Activity ::
Your job is to set down the stretch of entries that opens with the line containing "Бренды (117, 12)" and closes with the line containing "Конфиденциальность (96, 2548)". Keep both end lines, copy each exactly, and add nothing.

____ Data for this task

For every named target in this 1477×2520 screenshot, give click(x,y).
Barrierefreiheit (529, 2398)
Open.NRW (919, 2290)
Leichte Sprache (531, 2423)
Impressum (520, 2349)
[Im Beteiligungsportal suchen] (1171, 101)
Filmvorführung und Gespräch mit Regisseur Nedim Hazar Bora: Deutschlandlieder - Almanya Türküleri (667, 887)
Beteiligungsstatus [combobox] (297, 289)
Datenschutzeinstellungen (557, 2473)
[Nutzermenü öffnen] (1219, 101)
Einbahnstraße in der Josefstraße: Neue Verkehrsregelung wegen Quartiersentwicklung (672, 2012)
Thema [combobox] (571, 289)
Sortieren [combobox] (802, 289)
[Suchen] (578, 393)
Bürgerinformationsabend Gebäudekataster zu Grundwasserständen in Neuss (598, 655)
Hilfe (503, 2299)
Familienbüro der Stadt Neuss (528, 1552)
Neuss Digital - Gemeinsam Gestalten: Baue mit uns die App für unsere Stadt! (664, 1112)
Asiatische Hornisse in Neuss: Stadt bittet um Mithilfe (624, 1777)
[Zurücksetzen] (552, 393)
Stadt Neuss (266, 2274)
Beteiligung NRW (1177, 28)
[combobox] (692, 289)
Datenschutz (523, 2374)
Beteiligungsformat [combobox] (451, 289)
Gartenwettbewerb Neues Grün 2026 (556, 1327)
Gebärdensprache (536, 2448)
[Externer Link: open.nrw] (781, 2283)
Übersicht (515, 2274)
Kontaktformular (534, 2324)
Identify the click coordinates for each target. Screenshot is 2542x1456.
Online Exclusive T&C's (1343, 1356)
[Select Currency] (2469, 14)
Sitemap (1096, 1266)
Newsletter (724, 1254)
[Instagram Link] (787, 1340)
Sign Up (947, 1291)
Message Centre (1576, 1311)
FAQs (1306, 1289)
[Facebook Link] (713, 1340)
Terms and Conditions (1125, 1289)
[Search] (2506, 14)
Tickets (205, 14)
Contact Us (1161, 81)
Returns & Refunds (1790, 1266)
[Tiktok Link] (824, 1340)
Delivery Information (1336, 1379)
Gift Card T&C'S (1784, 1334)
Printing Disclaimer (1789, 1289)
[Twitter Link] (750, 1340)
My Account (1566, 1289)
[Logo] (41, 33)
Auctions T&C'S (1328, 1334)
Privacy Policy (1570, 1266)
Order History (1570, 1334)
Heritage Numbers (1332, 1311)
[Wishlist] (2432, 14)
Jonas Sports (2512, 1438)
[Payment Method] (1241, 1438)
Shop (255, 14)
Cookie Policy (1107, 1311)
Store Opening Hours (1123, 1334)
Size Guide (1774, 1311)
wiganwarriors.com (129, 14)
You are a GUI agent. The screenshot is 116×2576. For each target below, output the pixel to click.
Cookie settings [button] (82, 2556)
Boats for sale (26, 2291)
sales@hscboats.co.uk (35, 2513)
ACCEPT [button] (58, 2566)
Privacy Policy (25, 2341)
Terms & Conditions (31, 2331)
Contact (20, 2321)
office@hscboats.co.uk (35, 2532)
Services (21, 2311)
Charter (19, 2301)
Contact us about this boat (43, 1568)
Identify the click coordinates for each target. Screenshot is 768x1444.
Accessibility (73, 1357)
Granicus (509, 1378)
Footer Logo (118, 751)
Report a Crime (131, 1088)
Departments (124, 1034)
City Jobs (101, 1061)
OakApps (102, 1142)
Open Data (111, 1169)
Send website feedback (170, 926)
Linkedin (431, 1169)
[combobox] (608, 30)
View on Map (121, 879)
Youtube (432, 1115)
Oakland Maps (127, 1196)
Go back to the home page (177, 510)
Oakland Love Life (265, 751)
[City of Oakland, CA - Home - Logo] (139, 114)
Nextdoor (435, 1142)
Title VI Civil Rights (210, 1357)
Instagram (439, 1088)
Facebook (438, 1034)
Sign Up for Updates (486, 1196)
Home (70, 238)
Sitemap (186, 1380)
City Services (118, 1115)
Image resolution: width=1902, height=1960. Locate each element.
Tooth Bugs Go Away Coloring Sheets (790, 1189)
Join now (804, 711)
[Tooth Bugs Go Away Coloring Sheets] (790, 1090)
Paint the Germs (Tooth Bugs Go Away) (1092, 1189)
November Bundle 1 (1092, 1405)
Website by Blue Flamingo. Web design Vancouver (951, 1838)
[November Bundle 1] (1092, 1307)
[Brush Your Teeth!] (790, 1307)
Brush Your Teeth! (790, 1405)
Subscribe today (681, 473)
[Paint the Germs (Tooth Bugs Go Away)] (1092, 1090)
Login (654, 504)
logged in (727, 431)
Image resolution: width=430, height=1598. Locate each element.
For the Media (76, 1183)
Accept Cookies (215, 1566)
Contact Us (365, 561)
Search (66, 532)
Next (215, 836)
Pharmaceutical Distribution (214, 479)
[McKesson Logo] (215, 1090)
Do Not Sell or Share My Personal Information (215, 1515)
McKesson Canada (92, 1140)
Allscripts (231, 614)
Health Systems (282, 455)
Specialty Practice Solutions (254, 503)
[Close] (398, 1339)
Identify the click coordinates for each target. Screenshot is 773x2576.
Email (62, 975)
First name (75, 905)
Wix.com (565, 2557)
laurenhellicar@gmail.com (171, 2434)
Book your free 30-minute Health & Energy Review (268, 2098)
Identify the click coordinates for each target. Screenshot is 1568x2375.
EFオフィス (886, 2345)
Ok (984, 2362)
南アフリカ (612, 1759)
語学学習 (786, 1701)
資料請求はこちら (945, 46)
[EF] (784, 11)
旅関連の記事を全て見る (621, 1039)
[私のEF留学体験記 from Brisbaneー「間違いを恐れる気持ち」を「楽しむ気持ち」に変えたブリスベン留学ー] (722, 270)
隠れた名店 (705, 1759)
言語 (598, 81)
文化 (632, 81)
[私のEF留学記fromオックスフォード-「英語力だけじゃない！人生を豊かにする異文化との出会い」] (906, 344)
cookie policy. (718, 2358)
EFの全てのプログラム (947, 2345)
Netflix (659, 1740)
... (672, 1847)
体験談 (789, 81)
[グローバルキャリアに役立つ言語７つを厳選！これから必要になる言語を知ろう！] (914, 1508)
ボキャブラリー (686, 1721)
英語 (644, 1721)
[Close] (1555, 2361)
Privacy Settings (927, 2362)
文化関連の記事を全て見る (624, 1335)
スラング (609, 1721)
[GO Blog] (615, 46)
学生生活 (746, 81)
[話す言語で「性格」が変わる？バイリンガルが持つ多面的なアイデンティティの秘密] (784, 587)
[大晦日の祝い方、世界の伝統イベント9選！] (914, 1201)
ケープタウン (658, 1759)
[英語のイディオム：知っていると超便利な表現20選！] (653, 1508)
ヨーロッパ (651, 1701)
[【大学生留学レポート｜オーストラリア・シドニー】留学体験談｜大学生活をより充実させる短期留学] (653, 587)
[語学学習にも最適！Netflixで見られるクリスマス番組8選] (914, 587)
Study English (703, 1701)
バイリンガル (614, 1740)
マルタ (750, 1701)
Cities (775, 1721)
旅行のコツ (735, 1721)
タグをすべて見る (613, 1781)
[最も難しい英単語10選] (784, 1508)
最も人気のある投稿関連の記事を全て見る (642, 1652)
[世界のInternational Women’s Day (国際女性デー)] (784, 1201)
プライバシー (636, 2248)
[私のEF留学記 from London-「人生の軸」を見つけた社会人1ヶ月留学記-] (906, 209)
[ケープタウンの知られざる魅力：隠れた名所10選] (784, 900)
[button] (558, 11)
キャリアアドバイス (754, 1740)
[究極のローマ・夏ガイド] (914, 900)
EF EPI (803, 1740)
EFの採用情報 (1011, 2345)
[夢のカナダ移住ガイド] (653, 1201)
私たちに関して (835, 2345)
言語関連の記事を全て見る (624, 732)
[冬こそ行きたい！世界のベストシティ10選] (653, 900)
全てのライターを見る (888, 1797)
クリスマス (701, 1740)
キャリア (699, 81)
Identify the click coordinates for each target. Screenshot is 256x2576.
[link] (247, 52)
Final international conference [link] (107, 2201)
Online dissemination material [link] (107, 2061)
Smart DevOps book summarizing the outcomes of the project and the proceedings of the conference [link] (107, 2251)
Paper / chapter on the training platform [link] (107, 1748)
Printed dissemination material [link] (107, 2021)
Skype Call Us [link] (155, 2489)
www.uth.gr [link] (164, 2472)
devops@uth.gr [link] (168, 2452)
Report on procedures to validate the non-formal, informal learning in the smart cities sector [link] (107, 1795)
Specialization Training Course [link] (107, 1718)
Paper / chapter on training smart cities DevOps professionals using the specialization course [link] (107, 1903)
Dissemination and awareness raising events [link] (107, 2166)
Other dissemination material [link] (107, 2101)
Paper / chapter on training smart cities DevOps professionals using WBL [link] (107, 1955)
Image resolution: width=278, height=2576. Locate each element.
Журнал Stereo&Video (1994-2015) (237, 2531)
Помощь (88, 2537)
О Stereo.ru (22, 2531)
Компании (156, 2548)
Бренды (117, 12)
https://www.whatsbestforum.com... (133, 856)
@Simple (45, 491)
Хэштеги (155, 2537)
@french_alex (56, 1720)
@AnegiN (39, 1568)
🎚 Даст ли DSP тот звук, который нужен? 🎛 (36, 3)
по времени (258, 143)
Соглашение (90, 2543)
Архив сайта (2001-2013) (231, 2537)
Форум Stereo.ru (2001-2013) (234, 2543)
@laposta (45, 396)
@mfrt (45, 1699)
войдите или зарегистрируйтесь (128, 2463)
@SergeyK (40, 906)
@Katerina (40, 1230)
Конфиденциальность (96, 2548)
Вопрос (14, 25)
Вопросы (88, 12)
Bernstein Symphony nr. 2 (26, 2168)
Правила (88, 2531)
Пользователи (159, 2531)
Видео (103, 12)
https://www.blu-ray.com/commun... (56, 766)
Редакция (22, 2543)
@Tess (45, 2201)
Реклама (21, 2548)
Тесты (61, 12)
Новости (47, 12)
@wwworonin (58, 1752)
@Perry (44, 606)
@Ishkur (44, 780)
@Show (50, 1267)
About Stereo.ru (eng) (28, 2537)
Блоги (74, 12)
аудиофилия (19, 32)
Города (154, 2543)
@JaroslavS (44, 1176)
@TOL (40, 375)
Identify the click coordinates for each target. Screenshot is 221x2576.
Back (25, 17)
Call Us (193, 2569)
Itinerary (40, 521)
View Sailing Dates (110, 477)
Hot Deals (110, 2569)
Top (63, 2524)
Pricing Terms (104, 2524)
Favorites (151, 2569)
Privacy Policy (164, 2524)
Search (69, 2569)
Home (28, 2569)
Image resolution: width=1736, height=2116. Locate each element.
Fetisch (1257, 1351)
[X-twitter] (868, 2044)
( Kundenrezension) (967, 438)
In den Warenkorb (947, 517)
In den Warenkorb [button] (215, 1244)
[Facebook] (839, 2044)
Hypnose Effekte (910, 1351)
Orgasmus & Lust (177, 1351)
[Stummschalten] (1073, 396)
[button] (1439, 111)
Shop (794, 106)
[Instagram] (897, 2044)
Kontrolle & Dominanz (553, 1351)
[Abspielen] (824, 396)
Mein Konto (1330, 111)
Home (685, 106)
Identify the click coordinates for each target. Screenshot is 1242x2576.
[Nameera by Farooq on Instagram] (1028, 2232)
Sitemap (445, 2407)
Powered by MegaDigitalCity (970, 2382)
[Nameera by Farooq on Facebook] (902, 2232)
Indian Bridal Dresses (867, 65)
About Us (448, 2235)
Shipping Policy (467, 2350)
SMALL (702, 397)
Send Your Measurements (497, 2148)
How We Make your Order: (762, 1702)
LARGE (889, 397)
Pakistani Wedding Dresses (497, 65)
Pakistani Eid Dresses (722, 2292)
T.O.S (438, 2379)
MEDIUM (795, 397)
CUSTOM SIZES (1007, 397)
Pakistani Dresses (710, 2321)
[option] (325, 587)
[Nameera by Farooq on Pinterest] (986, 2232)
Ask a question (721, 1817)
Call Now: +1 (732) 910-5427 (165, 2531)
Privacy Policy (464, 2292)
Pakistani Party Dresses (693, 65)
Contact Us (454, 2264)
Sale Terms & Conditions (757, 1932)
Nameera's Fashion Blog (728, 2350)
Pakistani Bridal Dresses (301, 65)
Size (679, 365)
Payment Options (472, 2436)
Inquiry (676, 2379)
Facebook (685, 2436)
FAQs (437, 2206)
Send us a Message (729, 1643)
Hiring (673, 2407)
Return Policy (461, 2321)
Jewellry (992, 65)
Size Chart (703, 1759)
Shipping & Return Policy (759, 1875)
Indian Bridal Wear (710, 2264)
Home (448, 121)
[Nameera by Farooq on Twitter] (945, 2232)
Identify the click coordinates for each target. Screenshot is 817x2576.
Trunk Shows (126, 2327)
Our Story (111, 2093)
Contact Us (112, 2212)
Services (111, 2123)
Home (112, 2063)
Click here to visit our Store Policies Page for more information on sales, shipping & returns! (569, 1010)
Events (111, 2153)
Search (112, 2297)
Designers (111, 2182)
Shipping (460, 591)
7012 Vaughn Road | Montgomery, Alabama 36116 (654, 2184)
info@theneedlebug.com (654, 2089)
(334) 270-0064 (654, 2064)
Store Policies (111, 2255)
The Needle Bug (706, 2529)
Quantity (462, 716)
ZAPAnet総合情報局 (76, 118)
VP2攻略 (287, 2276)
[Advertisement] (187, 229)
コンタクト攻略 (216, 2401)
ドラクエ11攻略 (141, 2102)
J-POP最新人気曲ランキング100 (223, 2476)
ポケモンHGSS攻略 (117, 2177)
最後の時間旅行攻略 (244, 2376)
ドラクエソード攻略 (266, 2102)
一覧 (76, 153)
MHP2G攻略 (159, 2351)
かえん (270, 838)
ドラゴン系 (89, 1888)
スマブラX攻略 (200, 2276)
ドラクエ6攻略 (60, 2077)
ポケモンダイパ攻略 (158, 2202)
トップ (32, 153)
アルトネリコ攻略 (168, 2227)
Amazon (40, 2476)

________

Result of the exercise ::
Бренды (117, 12)
https://www.whatsbestforum.com... (133, 856)
@Simple (45, 491)
Хэштеги (155, 2537)
@french_alex (56, 1720)
@AnegiN (39, 1568)
🎚 Даст ли DSP тот звук, который нужен? 🎛 (36, 3)
по времени (258, 143)
Соглашение (90, 2543)
Архив сайта (2001-2013) (231, 2537)
Форум Stereo.ru (2001-2013) (234, 2543)
@laposta (45, 396)
@mfrt (45, 1699)
войдите или зарегистрируйтесь (128, 2463)
@SergeyK (40, 906)
@Katerina (40, 1230)
Конфиденциальность (96, 2548)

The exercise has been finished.